His published work also includes systematic reviews and clinical studies on recovery oriented interventions, psychosocial treatments, and outcomes in early psychosis, with publications in journals including The Lancet Psychiatry, Schizophrenia Bulletin, and Clinical Psychology Review.

== Selected publications ==

- Singh, S. P. Transition from child to adult mental health services: needs, barriers, experiences and new models of care. World Psychiatry (2015).

- Singh, S. P. et al. Warwick–India–Canada Global Mental Health Group.

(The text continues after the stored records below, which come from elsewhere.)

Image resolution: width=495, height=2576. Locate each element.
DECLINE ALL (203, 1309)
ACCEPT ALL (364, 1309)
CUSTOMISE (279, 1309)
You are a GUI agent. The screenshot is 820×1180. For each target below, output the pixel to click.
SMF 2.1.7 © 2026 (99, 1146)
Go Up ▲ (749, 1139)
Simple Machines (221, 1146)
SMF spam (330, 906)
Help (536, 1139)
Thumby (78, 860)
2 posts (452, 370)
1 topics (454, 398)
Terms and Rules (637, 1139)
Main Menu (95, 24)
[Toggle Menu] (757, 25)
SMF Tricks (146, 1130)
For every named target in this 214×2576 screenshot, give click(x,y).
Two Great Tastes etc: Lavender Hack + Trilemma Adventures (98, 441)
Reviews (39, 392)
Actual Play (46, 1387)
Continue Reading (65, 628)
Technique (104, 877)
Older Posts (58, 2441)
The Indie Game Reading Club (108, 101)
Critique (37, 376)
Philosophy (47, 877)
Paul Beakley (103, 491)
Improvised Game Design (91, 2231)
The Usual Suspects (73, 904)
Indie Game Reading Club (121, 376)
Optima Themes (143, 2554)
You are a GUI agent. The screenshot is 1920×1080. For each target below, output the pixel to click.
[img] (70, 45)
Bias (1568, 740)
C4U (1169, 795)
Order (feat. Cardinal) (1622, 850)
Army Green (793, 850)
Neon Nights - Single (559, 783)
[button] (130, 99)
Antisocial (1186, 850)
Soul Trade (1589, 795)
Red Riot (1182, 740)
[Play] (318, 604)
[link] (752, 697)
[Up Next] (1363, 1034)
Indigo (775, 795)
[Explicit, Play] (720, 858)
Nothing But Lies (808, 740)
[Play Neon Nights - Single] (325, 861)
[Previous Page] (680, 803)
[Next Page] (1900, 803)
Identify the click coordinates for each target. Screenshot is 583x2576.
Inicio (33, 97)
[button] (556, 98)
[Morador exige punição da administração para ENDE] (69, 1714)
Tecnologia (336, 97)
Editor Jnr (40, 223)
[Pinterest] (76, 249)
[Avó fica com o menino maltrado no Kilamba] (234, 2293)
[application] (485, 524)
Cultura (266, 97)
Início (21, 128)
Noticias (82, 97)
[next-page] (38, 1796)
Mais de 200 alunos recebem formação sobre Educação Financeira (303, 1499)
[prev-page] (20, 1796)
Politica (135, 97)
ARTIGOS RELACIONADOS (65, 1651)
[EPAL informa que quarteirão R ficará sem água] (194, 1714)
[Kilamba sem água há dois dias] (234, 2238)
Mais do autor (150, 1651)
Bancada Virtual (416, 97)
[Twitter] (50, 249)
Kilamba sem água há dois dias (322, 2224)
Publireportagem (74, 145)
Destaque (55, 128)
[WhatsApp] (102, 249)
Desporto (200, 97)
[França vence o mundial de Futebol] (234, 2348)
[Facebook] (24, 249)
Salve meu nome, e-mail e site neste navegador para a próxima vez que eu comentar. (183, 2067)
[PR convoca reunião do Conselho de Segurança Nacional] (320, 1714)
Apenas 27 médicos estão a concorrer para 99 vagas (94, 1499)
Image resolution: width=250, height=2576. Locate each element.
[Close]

BMJ Open (2021).

- O'Brien, A.; Fahmy, R.; Singh, S. P. (2010). "Disengagement from mental health services: a literature review". Social Psychiatry and Psychiatric Epidemiology.

- Hetrick, S. E.; Bailey, A. P.; Smith, K. E.; Malla, A.; Mathias, S.; Singh, S. P.; O'Reilly, A.; et al. (2017). "Integrated (one-stop shop) youth health care: Best available evidence and future directions". Medical Journal of Australia.

- Okai, D.; Owen, G.; McGuire, H.; Singh, S.; Churchill, R.; Hotopf, M. (2017). "Mental capacity in psychiatric patients: systematic review". The British Journal of Psychiatry.

- Singh, S. P. (2009). "Transition of care from child to adult mental health services: the great divide". Current Opinion in Psychiatry.

- Singh, S. P.; Cooper, J. E.; Fisher, H. L.; Tarrant, C. J.; Lloyd, T.; Banjo, J.; et al. (2005). "Determining the chronology and components of psychosis onset: The Nottingham Onset Schedule (NOS)". Schizophrenia Research.
- Malla, A.; Iyer, S.; McGorry, P.; Cannon, M.; Coughlan, H.; Singh, S.; Jones, P.; et al. (2016). "From early intervention in psychosis to youth mental health reform: a review of the evolution and transformation of mental health services for young people". Social Psychiatry and Psychiatric Epidemiology.

- Paul, M.; Street, C.; Wheeler, N.; Singh, S. P. (2015). "Transition to adult services for young people with mental health needs: a systematic review". Clinical Child Psychology and Psychiatry.

- Singh, S. P.; Paul, M.; Ford, T.; Kramer, T.; Weaver, T. (2008). "Transitions of care from child and adolescent mental health services to adult mental health services (TRACK study): a study of protocols in Greater London". BMC Health Services Research.

- Singh, S. P.; Grange, T. (2006). "Measuring pathways to care in first-episode psychosis: a systematic review". Schizophrenia Research.

- Singh, S. P.; Burns, T. (2003). "Race and mental health: there is more to race than racism". BMJ.

- Singh, S. P. (2010). "Early intervention in psychosis". The British Journal of Psychiatry.
== Awards and honours ==
In 1994, Singh received the Merck Essay Prize from the Royal College of Psychiatrists.

In 2013, he received a Silver Award from the Advisory Committee on Clinical Excellence Awards (ACCEA).

In 2023, Singh received the Science and Tech Award at the British Sikh Awards. He was also awarded Honorary Membership of the World Psychiatric Association for contributions to psychiatry and received an Honorary Fellowship from the World Association for Social Psychiatry.

In 2024, Singh received the National Clinical Impact Award (N3) from the UK Department of Health's Advisory Committee on Clinical Impact Awards for contributions to clinical practice in psychiatry.

In 2024, Singh received the Faculty of General Adult Psychiatry Lifetime Achievement Award from the Royal College of Psychiatrists.

In 2025, Singh was included in the Health Service Journal's list of the 50 most influential Black, Asian and minority ethnic people in health.

Singh was given a peerage in the July 2026 political peerages; he was created as Baron Singh of Solihull, of Solihull in the County of West Midlands on 19 August 2026.